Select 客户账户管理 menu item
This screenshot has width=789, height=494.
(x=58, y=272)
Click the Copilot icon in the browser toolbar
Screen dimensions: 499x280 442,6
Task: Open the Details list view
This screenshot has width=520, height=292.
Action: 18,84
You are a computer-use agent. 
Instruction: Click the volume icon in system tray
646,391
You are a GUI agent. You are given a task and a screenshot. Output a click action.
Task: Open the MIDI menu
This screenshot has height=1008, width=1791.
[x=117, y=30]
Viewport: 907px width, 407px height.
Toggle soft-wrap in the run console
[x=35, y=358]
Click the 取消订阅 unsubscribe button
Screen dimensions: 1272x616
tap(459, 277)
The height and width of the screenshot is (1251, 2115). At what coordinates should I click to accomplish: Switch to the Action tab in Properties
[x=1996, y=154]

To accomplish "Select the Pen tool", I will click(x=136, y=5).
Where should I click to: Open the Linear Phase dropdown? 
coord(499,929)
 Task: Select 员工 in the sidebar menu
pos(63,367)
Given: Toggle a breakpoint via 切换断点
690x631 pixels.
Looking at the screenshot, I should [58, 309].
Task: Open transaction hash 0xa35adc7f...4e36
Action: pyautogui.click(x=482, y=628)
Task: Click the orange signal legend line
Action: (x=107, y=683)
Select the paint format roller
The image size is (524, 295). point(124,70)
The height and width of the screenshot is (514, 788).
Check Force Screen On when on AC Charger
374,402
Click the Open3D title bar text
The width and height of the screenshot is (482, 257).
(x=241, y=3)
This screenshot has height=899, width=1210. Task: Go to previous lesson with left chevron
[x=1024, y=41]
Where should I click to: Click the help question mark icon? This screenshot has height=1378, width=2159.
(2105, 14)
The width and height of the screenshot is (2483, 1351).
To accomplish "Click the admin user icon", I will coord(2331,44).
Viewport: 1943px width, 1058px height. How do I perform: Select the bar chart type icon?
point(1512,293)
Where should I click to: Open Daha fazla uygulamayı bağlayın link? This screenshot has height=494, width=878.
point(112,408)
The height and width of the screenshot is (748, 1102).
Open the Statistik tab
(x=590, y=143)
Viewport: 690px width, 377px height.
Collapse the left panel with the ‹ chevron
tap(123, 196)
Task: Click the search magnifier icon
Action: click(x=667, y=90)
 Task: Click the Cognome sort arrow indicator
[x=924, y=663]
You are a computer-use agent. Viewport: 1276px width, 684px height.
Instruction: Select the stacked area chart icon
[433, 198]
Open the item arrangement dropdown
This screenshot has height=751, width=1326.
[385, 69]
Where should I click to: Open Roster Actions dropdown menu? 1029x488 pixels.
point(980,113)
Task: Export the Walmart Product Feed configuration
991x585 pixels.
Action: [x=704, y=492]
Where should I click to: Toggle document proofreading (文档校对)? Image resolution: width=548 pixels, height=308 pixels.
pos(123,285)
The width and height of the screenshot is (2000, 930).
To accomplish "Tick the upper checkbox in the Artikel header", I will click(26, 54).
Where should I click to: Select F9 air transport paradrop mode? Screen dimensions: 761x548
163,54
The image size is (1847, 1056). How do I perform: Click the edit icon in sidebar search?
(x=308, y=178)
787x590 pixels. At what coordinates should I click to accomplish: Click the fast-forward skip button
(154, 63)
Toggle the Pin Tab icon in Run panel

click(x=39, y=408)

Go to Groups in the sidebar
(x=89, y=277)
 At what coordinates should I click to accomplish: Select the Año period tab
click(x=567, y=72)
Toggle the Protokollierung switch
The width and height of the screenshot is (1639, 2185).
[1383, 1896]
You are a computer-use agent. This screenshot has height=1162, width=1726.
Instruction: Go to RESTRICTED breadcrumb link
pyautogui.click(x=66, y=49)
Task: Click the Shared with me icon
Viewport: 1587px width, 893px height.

--------------------

TASK REQUIREMENTS: Retype all of the material above with every character intact.

REPLY:
Select 客户账户管理 menu item
This screenshot has width=789, height=494.
(x=58, y=272)
Click the Copilot icon in the browser toolbar
Screen dimensions: 499x280 442,6
Task: Open the Details list view
This screenshot has width=520, height=292.
Action: 18,84
You are a computer-use agent. 
Instruction: Click the volume icon in system tray
646,391
You are a GUI agent. You are given a task and a screenshot. Output a click action.
Task: Open the MIDI menu
This screenshot has height=1008, width=1791.
[x=117, y=30]
Viewport: 907px width, 407px height.
Toggle soft-wrap in the run console
[x=35, y=358]
Click the 取消订阅 unsubscribe button
Screen dimensions: 1272x616
tap(459, 277)
The height and width of the screenshot is (1251, 2115). At what coordinates should I click to accomplish: Switch to the Action tab in Properties
[x=1996, y=154]

To accomplish "Select the Pen tool", I will click(x=136, y=5).
Where should I click to: Open the Linear Phase dropdown? 
coord(499,929)
 Task: Select 员工 in the sidebar menu
pos(63,367)
Given: Toggle a breakpoint via 切换断点
690x631 pixels.
Looking at the screenshot, I should [58, 309].
Task: Open transaction hash 0xa35adc7f...4e36
Action: pyautogui.click(x=482, y=628)
Task: Click the orange signal legend line
Action: (x=107, y=683)
Select the paint format roller
The image size is (524, 295). point(124,70)
The height and width of the screenshot is (514, 788).
Check Force Screen On when on AC Charger
374,402
Click the Open3D title bar text
The width and height of the screenshot is (482, 257).
(x=241, y=3)
This screenshot has height=899, width=1210. Task: Go to previous lesson with left chevron
[x=1024, y=41]
Where should I click to: Click the help question mark icon? This screenshot has height=1378, width=2159.
(2105, 14)
The width and height of the screenshot is (2483, 1351).
To accomplish "Click the admin user icon", I will coord(2331,44).
Viewport: 1943px width, 1058px height. How do I perform: Select the bar chart type icon?
point(1512,293)
Where should I click to: Open Daha fazla uygulamayı bağlayın link? This screenshot has height=494, width=878.
point(112,408)
The height and width of the screenshot is (748, 1102).
Open the Statistik tab
(x=590, y=143)
Viewport: 690px width, 377px height.
Collapse the left panel with the ‹ chevron
tap(123, 196)
Task: Click the search magnifier icon
Action: click(x=667, y=90)
 Task: Click the Cognome sort arrow indicator
[x=924, y=663]
You are a computer-use agent. Viewport: 1276px width, 684px height.
Instruction: Select the stacked area chart icon
[433, 198]
Open the item arrangement dropdown
This screenshot has height=751, width=1326.
[385, 69]
Where should I click to: Open Roster Actions dropdown menu? 1029x488 pixels.
point(980,113)
Task: Export the Walmart Product Feed configuration
991x585 pixels.
Action: [x=704, y=492]
Where should I click to: Toggle document proofreading (文档校对)? Image resolution: width=548 pixels, height=308 pixels.
pos(123,285)
The width and height of the screenshot is (2000, 930).
To accomplish "Tick the upper checkbox in the Artikel header", I will click(26, 54).
Where should I click to: Select F9 air transport paradrop mode? Screen dimensions: 761x548
163,54
The image size is (1847, 1056). How do I perform: Click the edit icon in sidebar search?
(x=308, y=178)
787x590 pixels. At what coordinates should I click to accomplish: Click the fast-forward skip button
(154, 63)
Toggle the Pin Tab icon in Run panel

click(x=39, y=408)

Go to Groups in the sidebar
(x=89, y=277)
 At what coordinates should I click to accomplish: Select the Año period tab
click(x=567, y=72)
Toggle the Protokollierung switch
The width and height of the screenshot is (1639, 2185).
[1383, 1896]
You are a computer-use agent. This screenshot has height=1162, width=1726.
Instruction: Go to RESTRICTED breadcrumb link
pyautogui.click(x=66, y=49)
Task: Click the Shared with me icon
Viewport: 1587px width, 893px height.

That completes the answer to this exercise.